Los restos óseos fueron fechados mediante la técnica AMS (Accelerator mass spectrometry) carbono 14, indicando como fecha de fallecimiento del sujeto alrededor del año 50 d.n.e situando tal evento dentro del período Preclásico Terminal, asociado a nivel regional con la fase cerámica Tzacualli Temprano de Teotihuacan (Rattray, 2001:435), momento en que la ciudad ya había sido planeada en lo general y las más grandes estructuras habían sido construidas en sus primeras etapas constructivas (Cowgill, 2011). Hay evidencias de que los restos fueron depositados en una cista construida con bloques de adobe, lo que hace pensar que tal evento funerario se llevara a cabo mediante un acontecimiento ceremonial o ritual, lo anterior se infiere debido a que el individuo fue ataviado con artefactos de piedra verde en donde se encontraron: 2 orejeras, 3 cuentas cilíndricas, 3 cuentas esferoides, 2 incrustaciones tipo tesela, una de ellas fragmentada, 2 pendientes rectangulares, 1 pendiente zoomorfo en forma de ave, 1 punzón de perforación ritual probablemente de autosacrificio con presencia de adherencias color ocre que no han sido analizadas pero bien podría tratarse de restos de sangre (Véase Mathenson and Veall, 2013) (Véase figuras 8, 9 y 10).

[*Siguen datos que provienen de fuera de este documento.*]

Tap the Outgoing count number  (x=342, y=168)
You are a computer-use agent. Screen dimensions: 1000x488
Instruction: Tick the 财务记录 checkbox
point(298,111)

Figura 8. Fotografía del entierro 1 con su ajuar funerario del basamento PB12-III


Figura 9. Artefactos ubicados dentro de la ofrenda del basamento PB12-III


Figura 10. Orejeras y pendientes de piedra verde

Dentro de la misma ofrenda fueron colocadas 15 vasijas que se encuentran actualmente en restauración  y en proceso de análisis, sin embargo hasta el momento se ha inferido que las formas con más presencia en el conjunto cerámico son vasos trípodes con soportes cónicos redondeados, pared curvo-divergente con un efecto de “cintura” en el nivel medio del cuerpo, base ligeramente convexa y fondo interior recto marcando una sutil concavidad. Los soportes trípodes, en su mayoría más recurrentes, son en forma de “botón”, forma cónica con puntas redondeadas y forma hemisféricas, solo un vaso tripode presenta soportes globulares huecos con perforación y otro miniatura con base en pedestal. Otras formas peculiares notables son: un cajete “arriñonado” trípode de paredes bajas, con soportes de botón y una vasija trípode globular de cuello cilíndrico de borde recto divergente de soportes cónicos de puntas redondeadas (Véase figura 11).

 
Figura 11. Algunas formas presentes en las vasijas ya restauradas de la ofrenda 1 de la unidad PB12-III

 

CONCLUSIONES

Las sociedades cuya aparición se dio durante el periodo conocido como Clásico Temprano, localizadas hasta este momento en la geopolítica morelense habrían sido para algunos autores, la región simbiótica del proyecto urbano teotihuacano desde los albores de nuestra era (Sanders, Parsons y Santley 1979). La periferia es analizada frecuentemente con referencia permanente a los centros hegemónicos pretéritos y es comúnmente comparada como efecto pasivo o inerte ante las decisiones o inercias sociales centrales; de tal forma que el asentamiento urbano de Tlayacapan hacia el año 50 d.n.e. habría desarrollado arquitectura monumental pública con presencia arquitectónica del llamado talúd-tablero, elemento arquitectónico que aunque no tiene génesis en Teotihuacan, fue esta ciudad la que lo hizo suyo y exploró en variantes que le dieron una especificidad que ha quedado como marcador de“influencia” teotihuacana para muchas regiones periféricas investigadas.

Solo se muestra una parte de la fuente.